_Textauszug:_
---

Stadtkultur Münster

Michael Jung (SPD) in RUMS zum MC

Der RUMS-Brief

Die Kolumne von Michael Jung | Was kommt nach der Ouvertüre?

Briefkopf Kolumnisten Jung

Münster, 6. Februar 2022

Guten Tag Joachim Harder,

eigentlich sollte der Rat in der kommenden Woche erneut einen Grundsatzbeschluss über den geplanten Musik-Campus fassen, dabei war erst vor kürzerer Zeit eine Vorlage mit dem Titel „Ouvertüre“ beschlossen worden. Das wird nun erstmal verschoben, weil den Ratsmitgliedern noch viele Fragen offen erscheinen. Da kann man nur sagen: Richtig so. Ich möchte Ihnen heute einmal einige grundsätzliche Fragen zu diesem Projekt anreißen.

Die zentrale Rolle für den städtischen Anteil am Musik-Campus spielt die Westfälische Schule für Musik, die trotz ihres Namens die städtische Musikschule ist. Sie ist derzeit im alten Naturkundemuseum an der Himmelreichallee untergebracht, also einem Gebäude, das für einen ganz anderen Zweck errichtet wurde. Dieses Schicksal teilt sie mit anderen städtischen Weiterbildungsinstitutionen wie zum Beispiel der Volkshochschule. Die Räume sind also nicht optimal, wenn auch zentral gelegen.

Seit Jahren wird also über eine neue Unterbringung diskutiert. Und so kam zum Beispiel auch früher schon der Hörster-Parkplatz ins Spiel. Wortreich beklagen die diversen Musik-Campus-Vorlagen der Stadt, auch die aktuelle, die Raumsituation der Musikschule. Schon 2019 war das Urteil der Verwaltung drastisch, aktuell heißt es: „unzureichend und zum Teil dysfunktional“. Beim Musik-Campus geht es also wesentlich um die Zukunft der städtischen Musikschule – erstaunlicherweise spielt dieser Aspekt in der Debatte aber nur eine untergeordnete Rolle. Werfen wir deswegen zuerst einen Blick auf diese Institution.

Gravierende strukturelle Konflikte

In Münster gibt es – historisch gewachsen – mehrere Musikschulen, und fünf davon werden von der Stadt gefördert. In den 1975 eingemeindeten Orten Wolbeck, Roxel, Nienberge und Albachten gibt es als Vereine organisierte Musikschulen, die von der Stadt im Jahr 2021 knapp 814.000 Euro erhielten. Diese Musikschulen bieten das ganze Repertoire von frühkindlicher Musikförderung bis zum Einzelunterricht und zur Ensemble-Arbeit mit professionellen Lehrkräften an, meistens in Räumlichkeiten vor Ort, etwa Schulen oder in Albachten im Haus der Begegnung.

---

_Bereitgestellte Daten:_
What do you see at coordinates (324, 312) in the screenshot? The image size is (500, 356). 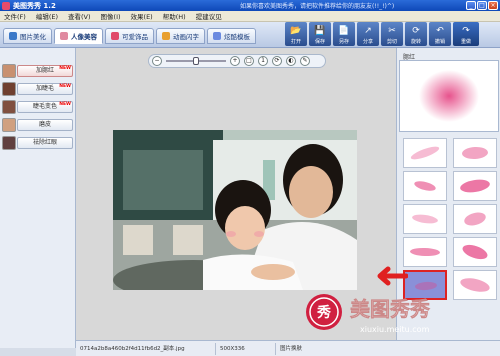 I see `svg-text: 秀` at bounding box center [324, 312].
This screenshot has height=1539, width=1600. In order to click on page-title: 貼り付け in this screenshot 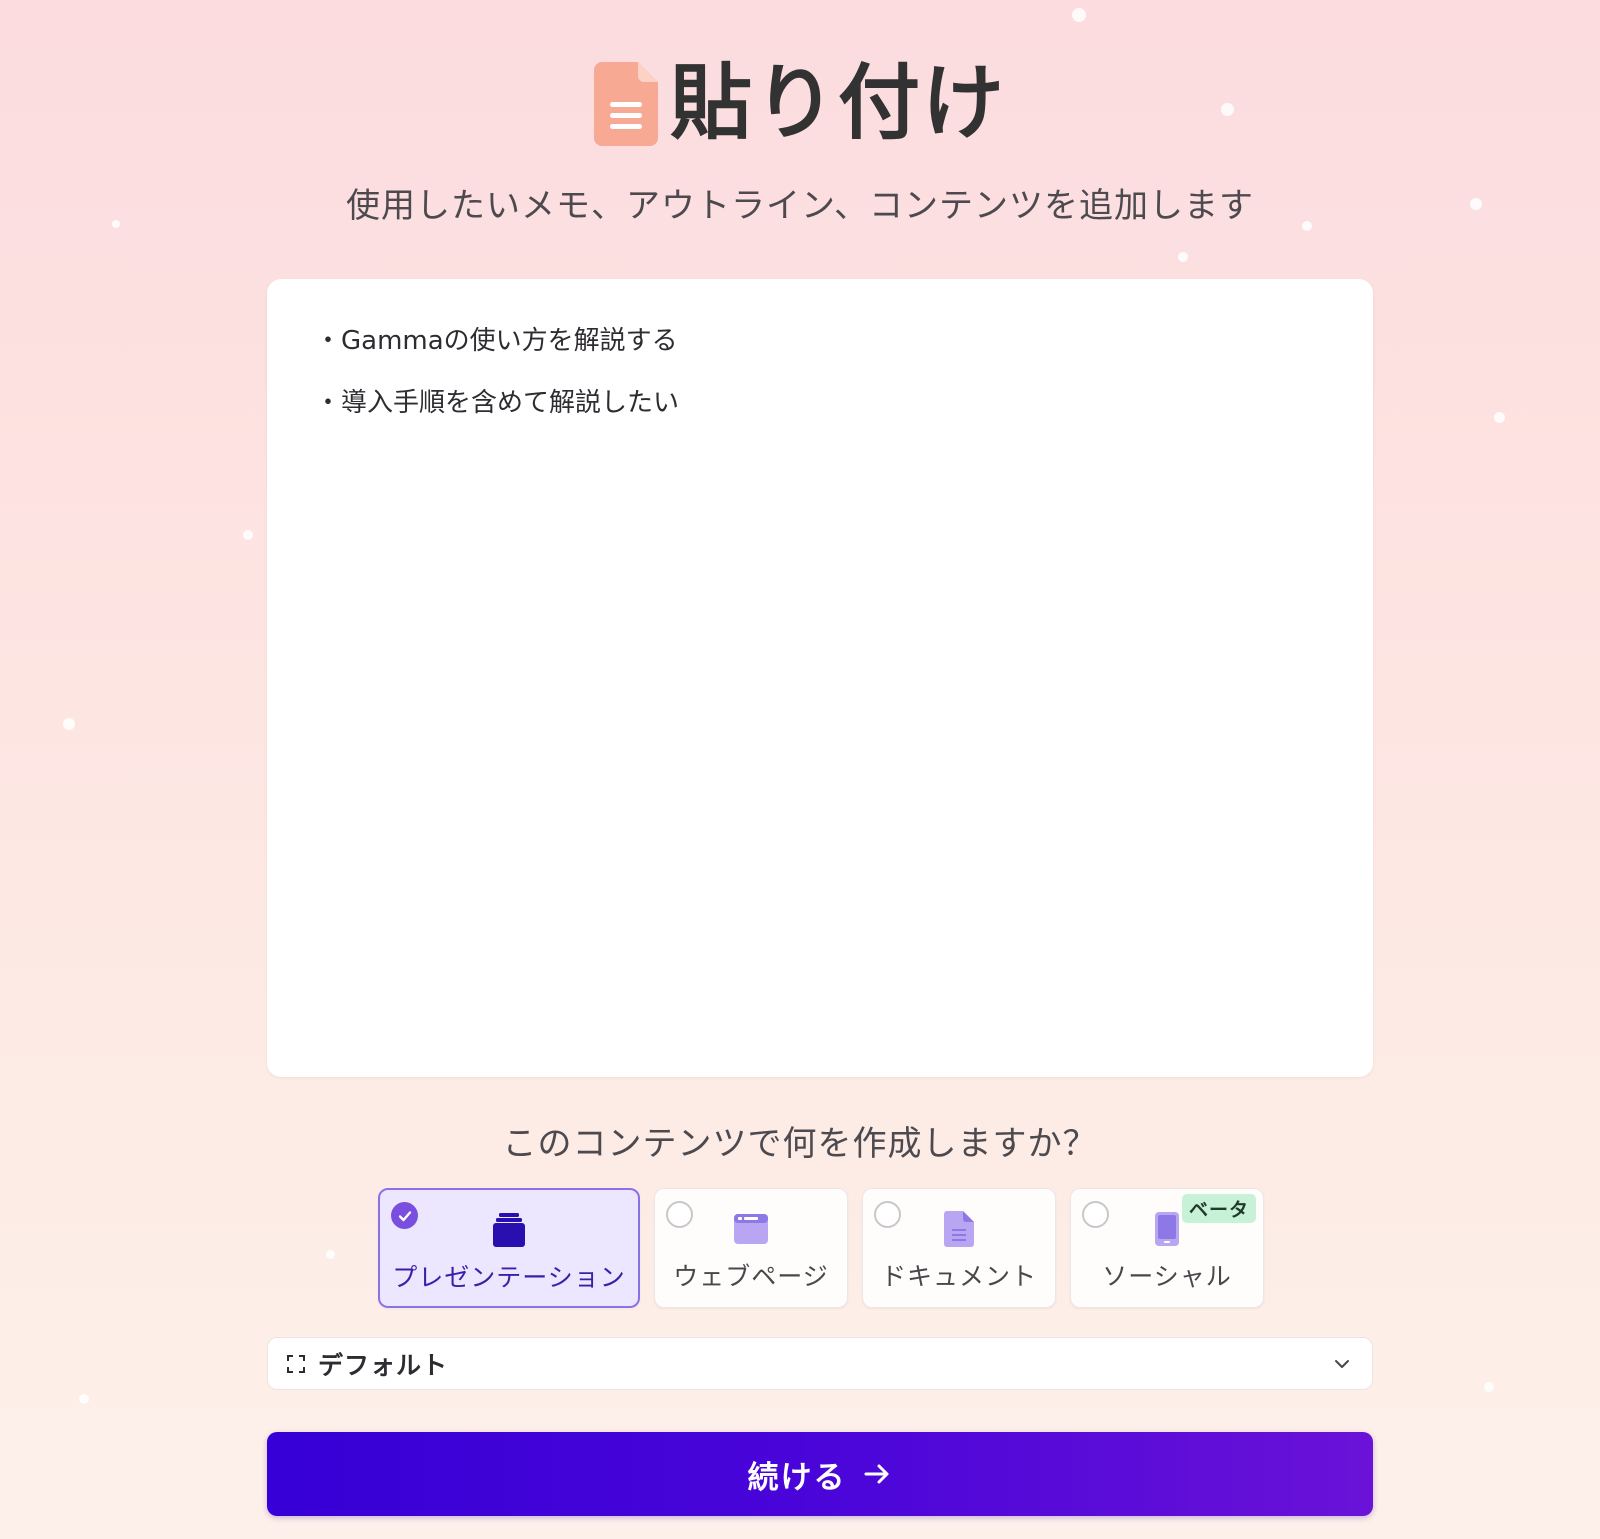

---

_Aufgabe A:_
Schreiben Sie aus der Kolumne zum Musik-Campus die Stelle von „Münster, 6. Februar“ bis „diesem Projekt anreißen.“ wörtlich ab.
_Aufgabe B:_
Nennen Sie alle 1975 eingemeindeten Orte, die in der Kolumne zum Musik-Campus als Standorte von Musikschulen in Vereinsform aufgeführt sind.
Die Daten stammen aus einer anderen Quelle als der Textauszug.

_Lösungsfeld A:_
Münster, 6. Februar 2022

Guten Tag Joachim Harder,

eigentlich sollte der Rat in der kommenden Woche erneut einen Grundsatzbeschluss über den geplanten Musik-Campus fassen, dabei war erst vor kürzerer Zeit eine Vorlage mit dem Titel „Ouvertüre“ beschlossen worden. Das wird nun erstmal verschoben, weil den Ratsmitgliedern noch viele Fragen offen erscheinen. Da kann man nur sagen: Richtig so. Ich möchte Ihnen heute einmal einige grundsätzliche Fragen zu diesem Projekt anreißen.

_Lösungsfeld B:_
Wolbeck, Roxel, Nienberge, Albachten